No, the existing system is not comprehensive:
- State Parties to the CPPNM are not legally obligated to ensure the physical protection of nuclear materials or facilities located on their territories, as the CPPNM applies only to material in international transport
- CPPNM entered into force on May 8. [x]
- The CPPNM and its 2005 Amendment, along with IAEA guidelines, apply only to nuclear material in civilian use, but 85 percent of global weapons-usable nuclear material is categorized as being in military or non-civilian use, and is therefore not captured by these instruments
- UNSCR 1540 obligates states to maintain “appropriate effective measures” to account for, secure, and provide physical protection for nuclear weapons and related material at all times, making it the only legally binding instrument requiring security measures on such items regardless of their location or intended use. However, the resolution does not provide specific guidance on implementation, including a definition of “appropriate effective measures” detailing the standards and practices states must implement to meet this obligation. As a result, variable interpretation and implementation across states may compromise the achievement of UNSCR 1540 objectives.
- No legally binding mechanism governs how states should ensure the security of non-nuclear radioactive material
- ICSANT includes a wider definition of material and facilities than does the CPPNM, as it covers both nuclear and other radioactive materials in both military and civil applications. However, it is not primarily oriented towards ensuring adequate physical protection, but is instead designed to criminalize offenses related to nuclear terrorism, and to establish a system of cooperation, such as extraditions, through which the international community could respond to offenses set forth in the treaty.
Do the Nuclear Security Summits address all types of nuclear and other radioactive materials, including those in non-civilian uses?
- Technically, yes. The 2014 Summit Communiqué recognized that all countries are responsible for effectively securing nuclear and other radioactive materials, including those used in nuclear weapons, which may be located on their respective territories. [xi]

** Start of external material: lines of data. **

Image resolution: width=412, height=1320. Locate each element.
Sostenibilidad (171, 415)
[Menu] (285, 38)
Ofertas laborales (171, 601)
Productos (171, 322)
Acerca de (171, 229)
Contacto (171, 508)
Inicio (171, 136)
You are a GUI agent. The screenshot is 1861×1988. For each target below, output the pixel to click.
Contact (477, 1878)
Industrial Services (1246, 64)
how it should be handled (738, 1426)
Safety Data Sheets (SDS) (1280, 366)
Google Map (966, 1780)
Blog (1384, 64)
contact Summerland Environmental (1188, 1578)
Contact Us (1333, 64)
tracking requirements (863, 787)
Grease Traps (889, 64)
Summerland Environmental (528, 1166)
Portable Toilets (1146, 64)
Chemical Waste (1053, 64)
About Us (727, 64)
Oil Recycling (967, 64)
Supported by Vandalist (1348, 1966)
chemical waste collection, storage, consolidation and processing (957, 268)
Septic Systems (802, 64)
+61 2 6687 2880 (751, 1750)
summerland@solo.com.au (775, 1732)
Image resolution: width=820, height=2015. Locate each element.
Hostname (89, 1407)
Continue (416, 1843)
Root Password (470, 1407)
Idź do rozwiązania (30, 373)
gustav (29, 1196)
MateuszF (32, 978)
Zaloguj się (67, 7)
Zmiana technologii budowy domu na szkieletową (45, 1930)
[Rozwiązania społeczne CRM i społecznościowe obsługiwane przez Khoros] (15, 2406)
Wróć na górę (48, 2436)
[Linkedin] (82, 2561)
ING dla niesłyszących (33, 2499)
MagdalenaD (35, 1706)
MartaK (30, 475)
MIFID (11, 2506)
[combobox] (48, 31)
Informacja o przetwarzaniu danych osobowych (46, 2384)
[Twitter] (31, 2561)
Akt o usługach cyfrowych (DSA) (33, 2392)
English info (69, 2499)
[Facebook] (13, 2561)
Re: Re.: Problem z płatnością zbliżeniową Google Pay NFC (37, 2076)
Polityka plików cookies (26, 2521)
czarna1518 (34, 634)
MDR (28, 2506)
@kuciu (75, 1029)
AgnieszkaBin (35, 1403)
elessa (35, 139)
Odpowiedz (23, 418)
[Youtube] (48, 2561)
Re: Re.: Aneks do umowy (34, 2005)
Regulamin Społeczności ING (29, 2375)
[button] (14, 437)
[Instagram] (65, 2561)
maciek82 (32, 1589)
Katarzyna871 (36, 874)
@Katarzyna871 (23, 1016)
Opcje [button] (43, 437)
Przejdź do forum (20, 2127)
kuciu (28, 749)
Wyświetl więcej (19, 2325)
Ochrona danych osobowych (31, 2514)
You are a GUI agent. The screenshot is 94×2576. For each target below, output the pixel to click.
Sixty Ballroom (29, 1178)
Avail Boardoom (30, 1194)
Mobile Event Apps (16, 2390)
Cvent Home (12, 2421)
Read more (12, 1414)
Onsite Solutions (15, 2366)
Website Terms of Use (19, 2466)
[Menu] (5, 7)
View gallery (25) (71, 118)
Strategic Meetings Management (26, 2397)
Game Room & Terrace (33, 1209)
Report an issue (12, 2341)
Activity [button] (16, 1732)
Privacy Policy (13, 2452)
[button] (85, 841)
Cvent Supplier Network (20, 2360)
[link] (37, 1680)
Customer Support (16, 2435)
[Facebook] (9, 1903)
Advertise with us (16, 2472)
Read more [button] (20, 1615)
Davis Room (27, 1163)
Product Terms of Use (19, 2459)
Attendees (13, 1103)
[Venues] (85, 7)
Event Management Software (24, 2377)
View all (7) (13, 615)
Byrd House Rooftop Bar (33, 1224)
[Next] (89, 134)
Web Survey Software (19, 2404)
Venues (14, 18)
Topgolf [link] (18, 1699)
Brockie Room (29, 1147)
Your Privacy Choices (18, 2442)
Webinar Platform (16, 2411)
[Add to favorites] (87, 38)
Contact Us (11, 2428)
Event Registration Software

- The focus, however, has been on civilian materials and facilities, and none of the 8 participants that possess nuclear weapons have made specific commitments in the Summit context to strengthening the security of non-civilian materials
- The 2010 Summit did not address other radioactive materials, but participants agreed to add the issue to the summit agenda in 2012
- In 2014, 23 states signed a joint statement on enhancing radiological security, committing to secure all IAEA Category I sources on their territories by 2016, using measures from relevant IAEA guidance documents [xii]
Are all states with weapons-usable nuclear material party to the existing agreements?
CPPNM amendment entry into force has been achieved. [xiii]
Are states held accountable for lax nuclear and radiological security?
Given the global implications of nuclear terrorism, every state has an interest in knowing whether other states are meeting their nuclear security responsibilities.
- The binding international instruments that currently exist do not define specific standards or best practices for how secure nuclear and other radioactive materials should be, and do not contain monitoring or enforcement mechanisms for holding states accountable
- Non-binding IAEA recommendations and guidelines provide greater detail, and assist states in implementing the provisions of relevant conventions, but their implementation is inconsistent
- UNSCR 1540 requires all states to submit implementation reports, but reporting requirements are ill-defined, and the Committee does not possess the resources to monitor implementation.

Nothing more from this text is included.